Some concerned residents are making their voices heard about a proposal from Danbury officials to create a walled garden at Hearthstone Castle at Tarrywile Park. The design plans haven't been created, but City officials did approve sending a $1.6 million request to residents in November as part of a larger bond package.
About $700,000 of that price tag is for environmental remediation alone.
Mayor Mark Boughton says this is something that the City has studied for the past decade. The cost to rebuild the castle is $15 million to $18 million.
Boughton says they are not demolishing the castle. He says they have to clean out the basement, which is a contaminated site. The roof and the upper floors of the home have collapsed into the basement. The soil is contaminated with diesel fuel from the boiler room, there was a full free standing boiler room. There's also asbestos, arsenic and other contaminants. But he says they don't know the extent of it because they haven't been able to get underneath the debris.

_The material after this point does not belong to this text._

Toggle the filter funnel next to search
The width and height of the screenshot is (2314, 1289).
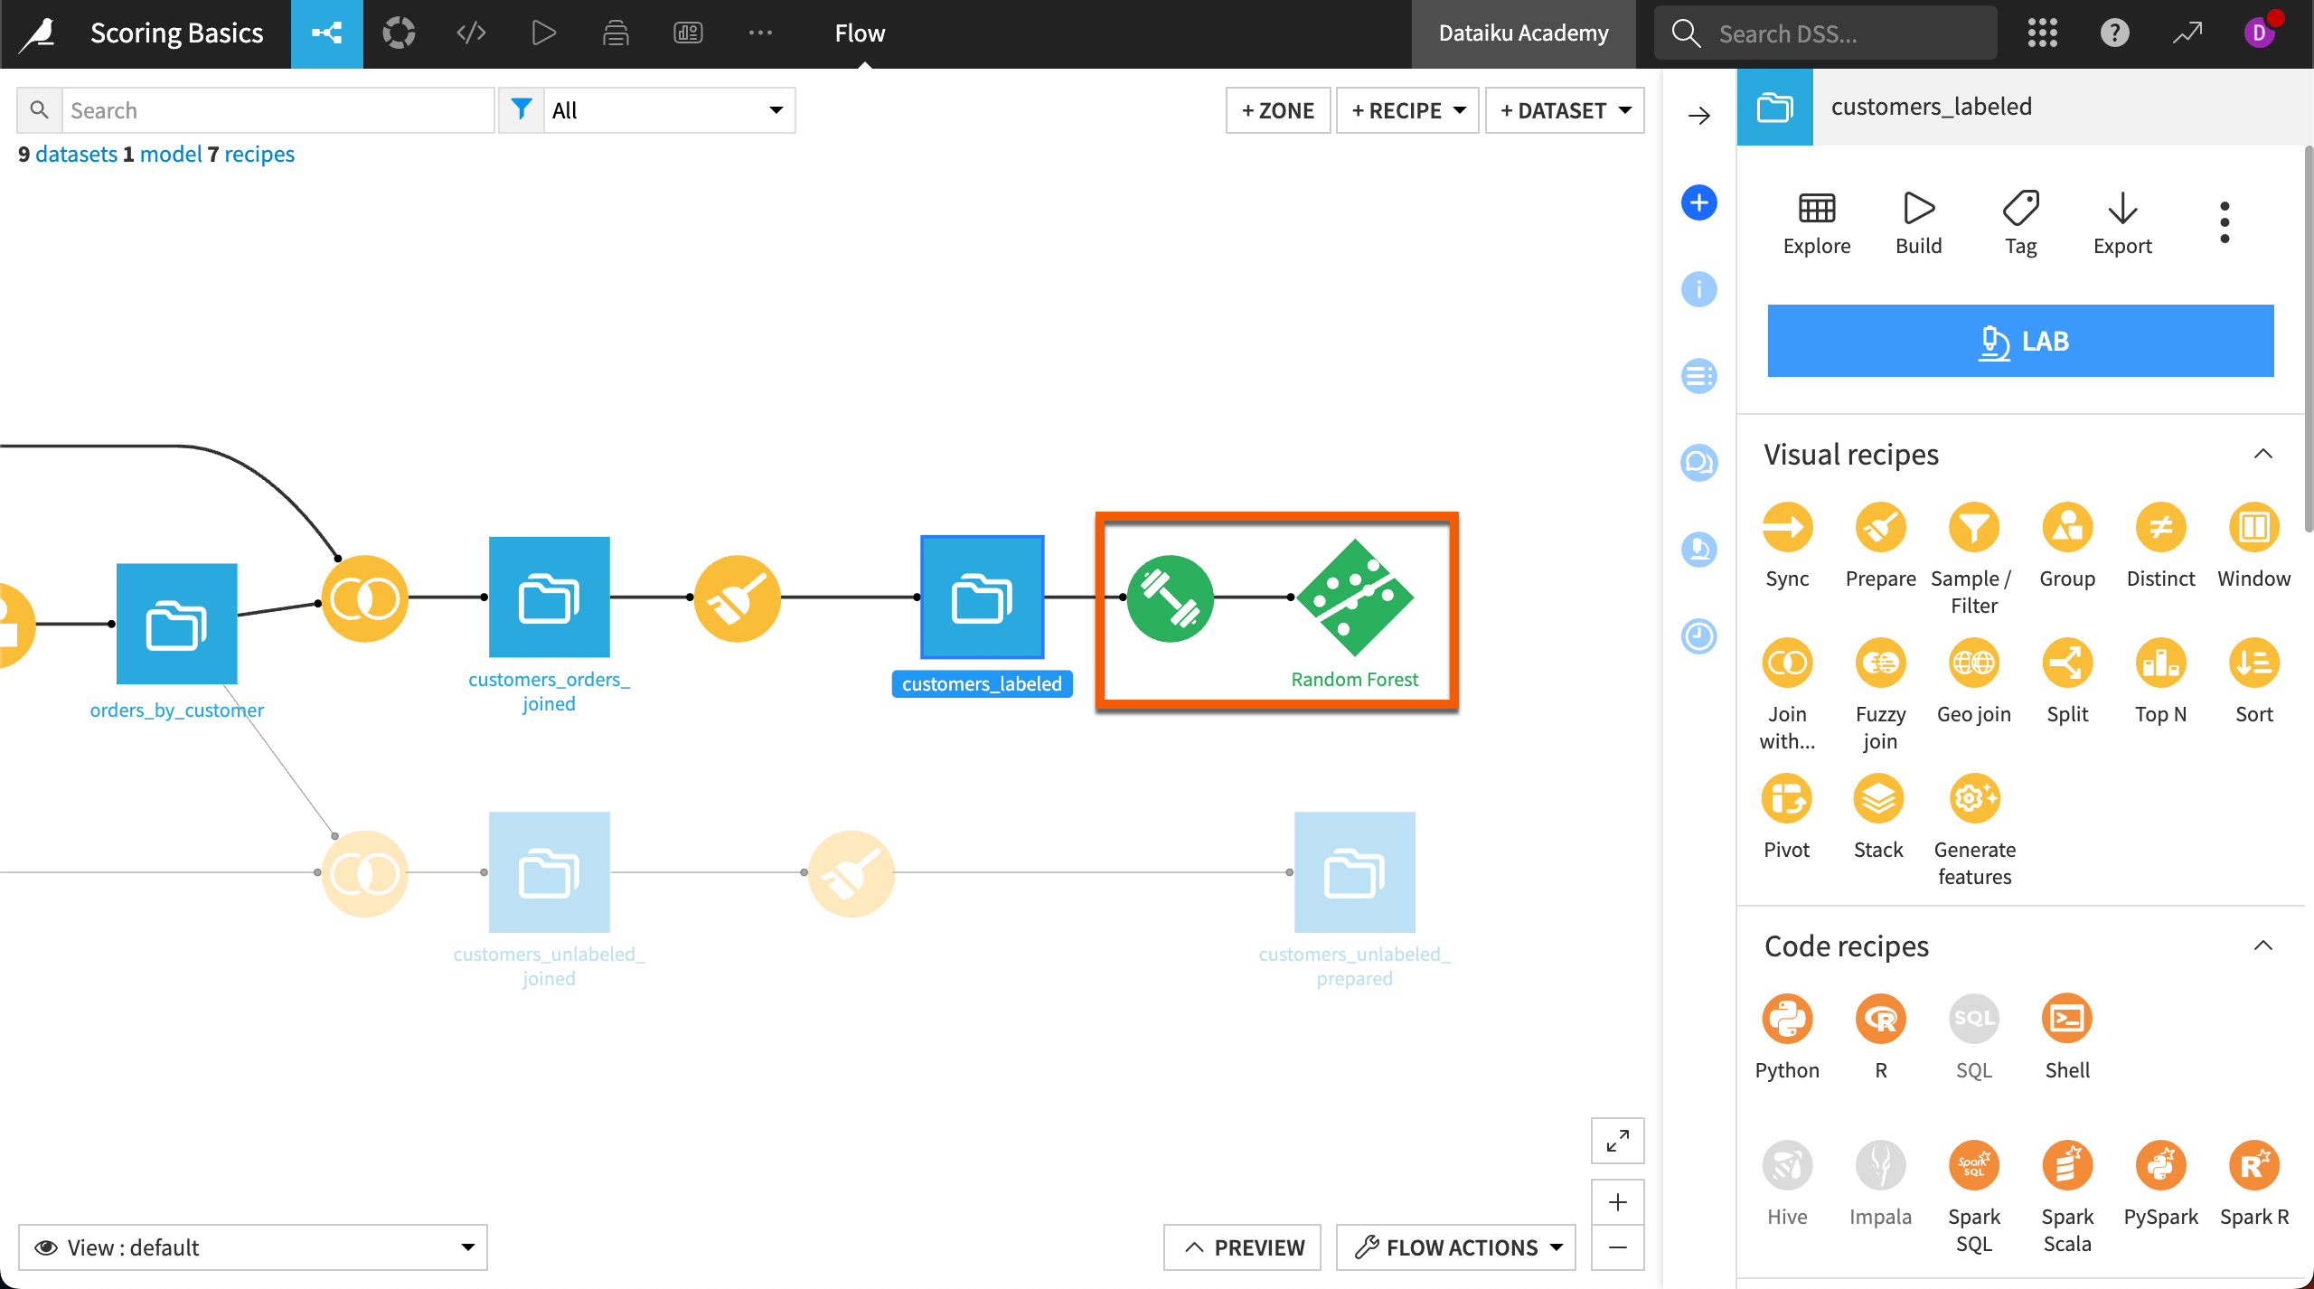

Boughton says they will retain as much of the walls of the original building as possible, and that's what the garden will be built around. How high those walls will go and to what extend they'll remain will depend on how stable they are. He says they won't know that until the excavation is completed. The foundation and the other stonework holding up the structure have to be examined.
The hilltop castle, built in 1899, has fallen into disrepair and become overgrown with weeds since the City acquired it in 1985.
Boughton says trespassers have built fires inside, and a blaze that got out of hand last year showed how the site has become a safety liability. There are no trespassing signs on a fence because it's not stable. He notes that people have been hit by falling parts of the castle or have become stuck in the basement. Firefighters have had extricate some trespassers.
Hearthstone Castle was a 16-room, three-story home. The first owner of the castle was E. Starr Stanford, a photographer of actors and high-society members who also invented an early movie camera. It was later bought by Charles Darling Parks, a hatting manufacturer whose relatives lived in the castle into the 1980s.
The historic structure is one of a dwindling number of stone fortresses built more than a century ago by industrial barons across the Northeast. The landmark is listed on the National Register of Historic Places as an example from America's castle-building period. More than a hundred stone castles or fortresses were built in the Northeast around the late 19th century, but many already have been demolished or destroyed in fires.